1) View Savings As a Tax
A 2016 poll by bankrate showed that Millennials are the group who save the most out off all current workers (around 6-10% of income). Since millennials have little to no faith in large traditional financial institutions, they are more aggressive with their savings.
This is a habit that is great to start now. Millennials saw the previous generation, with their small savings and reliance on institutions, fail. Therefore, getting into the saving habit is an imperative, and can protect against future market uncertainty. Savings should not be seen as optional. View them as a tax you owe to your future self.
2) Rent Where you Live, Own where you rent.
The traditional middle class narrative goes along the lines of, “buy a house, pay off the mortgage, and you will have created wealth”. We now know that since 2008, the housing market is not as solid as traditionally thought.
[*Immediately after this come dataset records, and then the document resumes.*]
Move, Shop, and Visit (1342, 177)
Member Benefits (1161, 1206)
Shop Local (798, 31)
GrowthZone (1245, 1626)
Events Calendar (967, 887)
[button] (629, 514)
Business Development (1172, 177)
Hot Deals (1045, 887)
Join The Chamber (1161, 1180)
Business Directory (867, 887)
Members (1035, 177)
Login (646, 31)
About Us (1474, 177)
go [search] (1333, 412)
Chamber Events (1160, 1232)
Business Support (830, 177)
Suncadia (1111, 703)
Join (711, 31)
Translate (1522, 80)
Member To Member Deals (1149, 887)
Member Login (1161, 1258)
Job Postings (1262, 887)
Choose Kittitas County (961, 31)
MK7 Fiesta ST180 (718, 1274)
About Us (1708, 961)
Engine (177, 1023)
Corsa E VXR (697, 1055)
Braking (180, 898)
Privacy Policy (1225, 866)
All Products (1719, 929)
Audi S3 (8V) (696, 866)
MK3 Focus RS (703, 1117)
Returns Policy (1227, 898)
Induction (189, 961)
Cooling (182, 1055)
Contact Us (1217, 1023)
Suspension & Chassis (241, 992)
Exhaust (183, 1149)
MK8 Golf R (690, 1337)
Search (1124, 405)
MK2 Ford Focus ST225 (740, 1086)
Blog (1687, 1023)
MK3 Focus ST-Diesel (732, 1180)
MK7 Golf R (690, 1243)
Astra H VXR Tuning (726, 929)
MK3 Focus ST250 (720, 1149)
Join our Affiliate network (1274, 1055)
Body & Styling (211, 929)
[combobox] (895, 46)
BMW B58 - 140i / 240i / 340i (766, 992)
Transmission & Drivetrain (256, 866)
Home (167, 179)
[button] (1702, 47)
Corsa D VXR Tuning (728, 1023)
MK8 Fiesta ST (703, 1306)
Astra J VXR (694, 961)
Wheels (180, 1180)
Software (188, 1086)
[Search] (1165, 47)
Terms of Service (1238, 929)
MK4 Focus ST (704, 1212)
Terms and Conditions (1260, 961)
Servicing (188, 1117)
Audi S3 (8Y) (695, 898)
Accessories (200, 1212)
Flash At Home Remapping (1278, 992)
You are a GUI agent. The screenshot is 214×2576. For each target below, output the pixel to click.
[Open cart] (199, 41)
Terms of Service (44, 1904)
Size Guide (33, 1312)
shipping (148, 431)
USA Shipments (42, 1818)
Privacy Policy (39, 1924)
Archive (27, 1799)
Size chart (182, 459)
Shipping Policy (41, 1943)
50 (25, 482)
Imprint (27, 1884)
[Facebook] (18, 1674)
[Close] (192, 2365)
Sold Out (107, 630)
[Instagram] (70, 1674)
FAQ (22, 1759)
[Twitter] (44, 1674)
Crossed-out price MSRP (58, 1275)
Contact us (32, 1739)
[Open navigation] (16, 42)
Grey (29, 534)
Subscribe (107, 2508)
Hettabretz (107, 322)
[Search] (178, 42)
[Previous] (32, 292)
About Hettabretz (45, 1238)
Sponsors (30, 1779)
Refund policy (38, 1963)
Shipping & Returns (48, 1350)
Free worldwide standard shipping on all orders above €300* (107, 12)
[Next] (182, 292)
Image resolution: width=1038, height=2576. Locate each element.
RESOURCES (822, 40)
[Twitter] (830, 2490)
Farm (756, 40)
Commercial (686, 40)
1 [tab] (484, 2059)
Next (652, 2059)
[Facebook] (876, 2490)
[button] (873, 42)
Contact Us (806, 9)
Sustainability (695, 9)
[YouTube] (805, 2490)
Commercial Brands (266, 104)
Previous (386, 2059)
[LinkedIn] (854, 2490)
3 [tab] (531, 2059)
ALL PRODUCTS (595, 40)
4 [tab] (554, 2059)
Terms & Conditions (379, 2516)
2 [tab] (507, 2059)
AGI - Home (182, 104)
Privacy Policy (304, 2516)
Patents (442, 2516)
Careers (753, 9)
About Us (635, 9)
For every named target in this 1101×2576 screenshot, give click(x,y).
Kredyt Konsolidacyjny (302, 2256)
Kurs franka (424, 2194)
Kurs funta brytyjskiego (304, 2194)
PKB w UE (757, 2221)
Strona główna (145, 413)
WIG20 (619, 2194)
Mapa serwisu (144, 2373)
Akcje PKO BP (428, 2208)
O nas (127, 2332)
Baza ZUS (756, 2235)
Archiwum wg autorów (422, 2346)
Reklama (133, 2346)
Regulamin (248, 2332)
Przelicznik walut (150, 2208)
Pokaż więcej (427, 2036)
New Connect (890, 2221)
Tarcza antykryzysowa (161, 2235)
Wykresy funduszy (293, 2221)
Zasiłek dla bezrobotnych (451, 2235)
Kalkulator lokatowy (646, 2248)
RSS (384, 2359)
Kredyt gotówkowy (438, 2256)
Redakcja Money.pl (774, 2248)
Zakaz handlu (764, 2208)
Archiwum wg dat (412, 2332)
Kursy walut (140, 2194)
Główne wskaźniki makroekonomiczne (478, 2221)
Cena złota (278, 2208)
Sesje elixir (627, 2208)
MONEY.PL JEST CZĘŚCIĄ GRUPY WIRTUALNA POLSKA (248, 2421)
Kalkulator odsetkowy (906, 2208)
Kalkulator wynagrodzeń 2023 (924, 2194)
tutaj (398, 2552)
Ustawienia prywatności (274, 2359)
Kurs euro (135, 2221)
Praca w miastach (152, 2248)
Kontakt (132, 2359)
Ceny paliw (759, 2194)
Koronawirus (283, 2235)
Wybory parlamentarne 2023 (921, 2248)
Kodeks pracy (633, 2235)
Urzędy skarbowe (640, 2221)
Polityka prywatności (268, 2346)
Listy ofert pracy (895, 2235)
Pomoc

So what’s the new advice you should take? To rent where you live. This is a good idea as it affords you flexibility to move around. This flexibility is key in the current world economy, since fewer things are becoming centered on a physical location. The internet requires you to be flexible with where you can be.
To own where you rent. One of the best ways to maximize income streams currently is renting out property. It may be a little time before you can buy a house/apartment, but the goal should be buying to create income. Traditional wealth creation strategies of our parents are dead. Read more about that here, http://read.bi/2c92TvX.
3) Be careful of the stock market, but not too careful.
At this point, managed funds, and the majority of financial products released by big banks are viewed with suspicion. It is well reported that 86% of active equity funds (or managed funds) under perform. So buying financial products will generally cost you huge fees, and make you a yawn-worthy return.
What’s the alternative?
Think long term.
There are some great options out there, for instance, Vanguard, who offer low cost index trackers. These index trackers will follow (for example) the S and P 500, with a spread of all the companies. Looking at this from a long term viewpoint, this will outperform the vast majority of managed funds sold by banks. Investing this way is a great way to get a decent return over several decades.
4) Avoid debt.
Millennials are at a time where huge amounts of student debt are floating around. Add to this that credit and loan rates are not attractive.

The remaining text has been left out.